La señora Luisa y Zósimo
Según avanzaba la noche, los sonidos iban desapareciendo hasta que de madrugada eran casi inexistentes. Ya sólo quedaba el zumbido del eterno aire acondicionado y de la televisión de María Eugenia.
La señora Luisa se revolvió entre las sábanas.
Algo la había sacado de su frágil sueño.
Se trataba de un sonido inesperado. Y provenía de su misma casa.
Una alarma se disparó en el cuerpo de Luisa y salió de la cama.
—¿Zosi?
Los ruidos parecían provenir del lavabo.
Luisa se abocó hasta el pasillo y descubrió una rendija de luz que escapaba de la puerta entrecerrada del cuarto de baño.
—¿Zosi?
Encendió la luz y se encaminó hacia el cuarto de baño. Sin saber por qué, necesitaba tocar la pared. Como cuando era niña y por las noches, a oscuras, se levantaba para salir al retrete. Entonces sólo el tacto de las sólidas paredes le proporcionaba la seguridad que necesitaba.
—¿Zosi?… —Luisa se aferró al picaporte y abrió la puerta—. ¡¡Zósimo!!
Su marido se estaba afeitando. Repetía los mismos movimientos que había hecho durante decenas de años, cientos de días en los que su mano firme había rasurado el rostro hasta dejarlo tan suave como el culo de un bebé.
—¿Qué haces, Zósimo?
—Afeitarme, ¿qué voy a hacer?
Luisa se dio cuenta entonces de que su marido se había puesto sobre el pijama la chaqueta del traje. Esa que estaba guardada en el armario y que no se ponía desde hacía años. Desde que iba a trabajar.
A trabajar.
—Zosi —murmuró suavemente—, son las tres de la mañana…
Su marido se fijó en el espejo y por primera vez reparó en ese rostro desconocido que le contemplaba desde su propia mirada.
—… y hace veintiocho años que te jubilaste. Zosi…
Su mirada se nubló y la cuchilla se hundió sobre la barbilla.
—¡¡Zosiiii!!
Una grieta carmesí se abrió en su piel.
Luisa se abalanzó sobre la maquinilla con unos reflejos que no sabía ni de dónde habían salido. Agarró la toalla y se la impuso sobre la piel.
La mano temblorosa de Luisa se llenó de nuevas fuerzas y apretó el paño contra la barbilla de su marido.
El inicial reguero de sangre acabó por desaparecer y la mancha rojiza se extendió por la toalla. Ella apretó aún más fuerte. Y sólo cuando comprobó que ya no salía ni una gota, se relajó lo suficiente como para buscar la mirada de Zósimo.
Él continuaba contemplándose en el espejo. Horrorizado.
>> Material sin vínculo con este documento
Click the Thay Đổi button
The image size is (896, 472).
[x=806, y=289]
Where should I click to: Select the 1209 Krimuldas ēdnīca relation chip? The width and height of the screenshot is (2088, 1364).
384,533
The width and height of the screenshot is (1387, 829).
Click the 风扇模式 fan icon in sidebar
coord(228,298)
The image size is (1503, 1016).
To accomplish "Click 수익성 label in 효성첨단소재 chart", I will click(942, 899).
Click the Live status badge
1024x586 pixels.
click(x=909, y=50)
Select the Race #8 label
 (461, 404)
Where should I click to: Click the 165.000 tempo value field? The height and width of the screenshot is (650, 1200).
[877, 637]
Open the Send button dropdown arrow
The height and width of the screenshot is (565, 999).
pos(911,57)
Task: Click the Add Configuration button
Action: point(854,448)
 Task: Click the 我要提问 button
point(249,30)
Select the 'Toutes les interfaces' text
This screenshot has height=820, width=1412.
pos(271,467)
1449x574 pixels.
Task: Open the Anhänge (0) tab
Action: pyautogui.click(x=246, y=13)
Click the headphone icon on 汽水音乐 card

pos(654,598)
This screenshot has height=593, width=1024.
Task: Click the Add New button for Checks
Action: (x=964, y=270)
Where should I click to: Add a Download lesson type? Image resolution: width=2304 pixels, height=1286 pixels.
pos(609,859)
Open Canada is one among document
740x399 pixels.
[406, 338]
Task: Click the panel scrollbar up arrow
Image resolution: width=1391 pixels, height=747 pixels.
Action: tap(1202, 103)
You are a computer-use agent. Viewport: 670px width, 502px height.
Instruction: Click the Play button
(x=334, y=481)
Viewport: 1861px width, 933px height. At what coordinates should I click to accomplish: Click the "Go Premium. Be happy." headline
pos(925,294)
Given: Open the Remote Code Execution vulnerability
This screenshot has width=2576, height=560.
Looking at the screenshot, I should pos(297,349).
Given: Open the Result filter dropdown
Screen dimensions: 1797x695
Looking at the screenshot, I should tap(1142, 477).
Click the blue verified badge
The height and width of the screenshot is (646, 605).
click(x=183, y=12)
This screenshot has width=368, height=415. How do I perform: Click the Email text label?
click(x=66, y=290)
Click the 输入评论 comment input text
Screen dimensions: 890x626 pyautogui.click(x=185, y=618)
—Zosi —murmuró con dulzura.
Zósimo nunca había sido un hombre de esos que lloraban. Pertenecía a aquella estirpe de machos del siglo pasado que pensaban que demostrar sus sentimientos era una debilidad propia de otro mundo, uno que él no debería hollar.
—¿Luisa?
Y Zósimo lloró.
Y ella no pudo evitar que se le derramasen las lágrimas por las mejillas, porque en ese instante comprendió que tenía de nuevo a su marido con ella. Y que por un momento, al no reconocerse en el espejo, al menos sí que la había reconocido a ella.
Lo abrazó con fuerza.
—Vamos, deja que te ponga agua oxigenada. Déjame… Seguramente te escocerá un poco.
Se desprendió de la garra en que se había convertido la mano de su marido, pegada a su brazo como un monstruo sarmentoso. Rebuscó el agua oxigenada en el armarito y después le limpió la herida que terminó cubriendo con una tirita.
—¡Ya está!
Luego lo tomó del brazo y lo condujo hasta el dormitorio.
Él, manso, se dejó guiar.
Le quitó la chaqueta y la colgó en el armario.
Lo ayudó a meterse en la cama.
Zósimo se arropó con la manta y cerró los ojos.
Luisa se lo quedó mirando.
Su perfil, tan delgado, y aquella nariz afilada de pronto le recordaba al primer Zósimo que había conocido. Rememoró los momentos más felices de sus primeros meses de matrimonio; las noches en las que él llegaba tarde de trabajar y se metían juntos en una cama helada. Se abrazaban con fuerza buscando el mutuo calor de sus cuerpos, y cuando él se dormía, a ella le gustaba contemplar su perfil recortado frente a la escasa luz que se colaba por la ventana.
Y ahora, tantos años después, delgado y demacrado, este Zósimo se parecía a aquel primero que tanto amó.
Luisa acarició la frente de su marido y apagó la luz.
Volvió a su habitación a oscuras, balanceándose como un barco en una marejada, pensando, como le pasaba cada vez con más frecuencia, en lejía, desincrustantes de tuberías y amoníaco.